Robert Gruntal Nathan was born into a prominent New York Sephardic family. He was educated in the United States and Switzerland and attended Harvard University for several years beginning in 1912. It was there that he began writing short fiction and poetry. However, he never graduated, choosing instead to drop out and take a job at an advertising firm to support his family (he married while a junior at Harvard). It was while working in 1919 that he wrote his first novel—the semi-autobiographical work Peter Kindred—which was a critical failure. But his luck soon changed during the 1920s, when he wrote seven more novels, including The Bishop's Wife, which was later made into a successful film starring Cary Grant, David Niven, and Loretta Young.

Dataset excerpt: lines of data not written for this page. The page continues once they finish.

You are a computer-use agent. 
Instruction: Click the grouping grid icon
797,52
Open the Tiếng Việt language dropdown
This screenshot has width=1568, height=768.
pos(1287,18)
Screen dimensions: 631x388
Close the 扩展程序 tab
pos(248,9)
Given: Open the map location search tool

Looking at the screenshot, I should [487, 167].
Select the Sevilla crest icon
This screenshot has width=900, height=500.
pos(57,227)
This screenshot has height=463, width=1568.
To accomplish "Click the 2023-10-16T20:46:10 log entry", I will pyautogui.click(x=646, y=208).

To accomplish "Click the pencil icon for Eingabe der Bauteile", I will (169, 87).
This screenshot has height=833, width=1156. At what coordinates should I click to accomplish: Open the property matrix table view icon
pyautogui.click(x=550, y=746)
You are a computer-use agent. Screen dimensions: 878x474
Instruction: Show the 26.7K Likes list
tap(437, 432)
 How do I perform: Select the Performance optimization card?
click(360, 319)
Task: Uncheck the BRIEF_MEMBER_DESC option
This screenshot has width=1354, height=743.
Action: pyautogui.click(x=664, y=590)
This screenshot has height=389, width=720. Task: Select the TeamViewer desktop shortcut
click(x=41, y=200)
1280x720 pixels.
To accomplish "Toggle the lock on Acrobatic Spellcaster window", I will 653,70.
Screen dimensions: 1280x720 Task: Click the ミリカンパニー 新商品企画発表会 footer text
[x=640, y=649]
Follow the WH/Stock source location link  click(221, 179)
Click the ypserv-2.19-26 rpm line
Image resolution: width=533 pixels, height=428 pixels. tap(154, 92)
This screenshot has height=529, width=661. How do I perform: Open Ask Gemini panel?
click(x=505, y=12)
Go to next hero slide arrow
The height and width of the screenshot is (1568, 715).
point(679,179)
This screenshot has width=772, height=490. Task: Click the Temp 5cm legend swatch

During the 1930s, his success continued with more works, including fictional pieces and poetry. In 1940, he wrote his most successful book, Portrait of Jennie, about a Depression-era artist and the woman he is painting, who is slipping through time. Portrait of Jennie is considered a modern masterpiece of fantasy fiction and was made into a film, starring Jennifer Jones and Joseph Cotten.

In January 1956 the author wrote, as well as narrated, an episode of the CBS Radio Workshop, called "A Pride of Carrots or Venus Well-Served."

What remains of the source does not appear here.